福晋脸色凝重:“她竟真信了八爷会扶她为正室的鬼话。”
姜岁晚想起那日年氏假孕时的得意神情:“利令智昏。”
清点完毕,姜岁晚回到屋里。小丫鬟送来一碟点心,说是福晋赏的。她刚拿起一块,突然闻到一丝异味。
“这点心是谁经手的?”
小丫鬟回道:“大厨房统一制作,各院都送了。”
姜岁晚取出银簪试毒,簪尖并未变黑。但她还是不放心,将点心收起。
傍晚时分,前院传来消息,胤禛突然腹痛。姜岁晚立即赶往正院。
太医正在诊脉,福晋焦急地守在床边。见姜岁晚来了,福晋示意她到外间说话。
“王爷今日只用了午膳和点心。”福晋压低声音,“午膳与我同用,并无异常。”
姜岁晚想起那碟点心:“妾身院里也收到点心,但闻着有些异味,便没有食用。”
福晋眼神一凛,立即吩咐人去查。很快回报,大厨房一个帮厨失踪了。
胤禛服过药后好转,召姜岁晚进屋。
“你如何察觉点心有异?”
姜岁晚如实回答:“妾身对气味比较敏感,觉得那点心香味过于浓郁。”
胤禛靠在床头:“你倒是谨慎。”
“王爷可查出那帮厨的下落?”
“已经死了。”胤禛语气平静,“在井里发现的。”
姜岁晚心中一沉。这已是第二个灭口的证人。
三日后,广善库一切如常。姜岁晚坐在二楼的账房,透过窗缝观察着街面。胤禛的人埋伏在四周,只等八爷府的人现身。
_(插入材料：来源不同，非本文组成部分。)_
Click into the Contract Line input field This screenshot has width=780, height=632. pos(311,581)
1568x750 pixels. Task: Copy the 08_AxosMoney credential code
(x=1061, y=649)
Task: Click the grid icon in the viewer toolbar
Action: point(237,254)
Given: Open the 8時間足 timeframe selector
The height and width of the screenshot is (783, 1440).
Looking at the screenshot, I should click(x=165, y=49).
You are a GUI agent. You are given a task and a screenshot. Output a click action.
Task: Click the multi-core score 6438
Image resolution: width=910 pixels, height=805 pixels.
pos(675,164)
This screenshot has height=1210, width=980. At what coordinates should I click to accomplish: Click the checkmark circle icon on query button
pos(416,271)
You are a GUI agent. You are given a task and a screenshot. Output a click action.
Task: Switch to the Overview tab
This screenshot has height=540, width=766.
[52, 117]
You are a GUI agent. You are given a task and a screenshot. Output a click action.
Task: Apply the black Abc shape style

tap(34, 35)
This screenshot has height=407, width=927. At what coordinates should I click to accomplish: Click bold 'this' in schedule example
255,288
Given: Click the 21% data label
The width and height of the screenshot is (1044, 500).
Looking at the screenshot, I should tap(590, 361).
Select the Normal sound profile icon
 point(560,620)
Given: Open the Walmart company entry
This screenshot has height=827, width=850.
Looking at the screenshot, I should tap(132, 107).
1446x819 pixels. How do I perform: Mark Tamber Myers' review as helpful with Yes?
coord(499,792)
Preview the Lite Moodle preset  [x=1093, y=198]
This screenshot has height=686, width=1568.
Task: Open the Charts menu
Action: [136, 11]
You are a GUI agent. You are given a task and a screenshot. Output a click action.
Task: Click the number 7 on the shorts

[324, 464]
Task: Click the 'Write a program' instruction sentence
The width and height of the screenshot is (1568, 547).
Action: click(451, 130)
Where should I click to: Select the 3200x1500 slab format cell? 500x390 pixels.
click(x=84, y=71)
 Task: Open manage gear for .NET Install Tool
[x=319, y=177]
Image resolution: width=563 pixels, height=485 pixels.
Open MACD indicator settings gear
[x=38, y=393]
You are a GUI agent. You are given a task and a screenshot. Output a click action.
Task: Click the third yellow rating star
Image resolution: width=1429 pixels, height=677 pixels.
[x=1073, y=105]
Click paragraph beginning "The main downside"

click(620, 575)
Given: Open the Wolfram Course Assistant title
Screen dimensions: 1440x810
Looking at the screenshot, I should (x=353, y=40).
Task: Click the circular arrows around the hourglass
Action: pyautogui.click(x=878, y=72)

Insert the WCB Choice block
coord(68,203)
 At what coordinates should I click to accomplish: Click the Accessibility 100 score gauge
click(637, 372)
然而直到日暮,目标始终没有出现。苏培盛上楼禀报:“王爷,他们不会来了。”
姜岁晚整理好账册:“他们察觉了。”
回到王府,胤禛已在书房等候。他面前摆着一封密信,是八爷府眼线传来的消息。
“八哥已知年氏事发,提前切断了所有联系。”
姜岁晚并不意外:“他们损失年氏这条线,定会更加谨慎。”
“但我们也斩断了他们在王府最得力的内应。”胤禛收起密信,“你做得好。”
姜岁晚微微躬身:“妾身分内之事。”
她退出书房时,苏培盛跟上来低语:“格格近日务必小心,八爷府不会善罢甘休。”
夜色渐深,姜岁晚在灯下记录今日所见。窗纸突然映过一道黑影,她立即吹灭烛火。
院中传来细微的脚步声,很快又远去。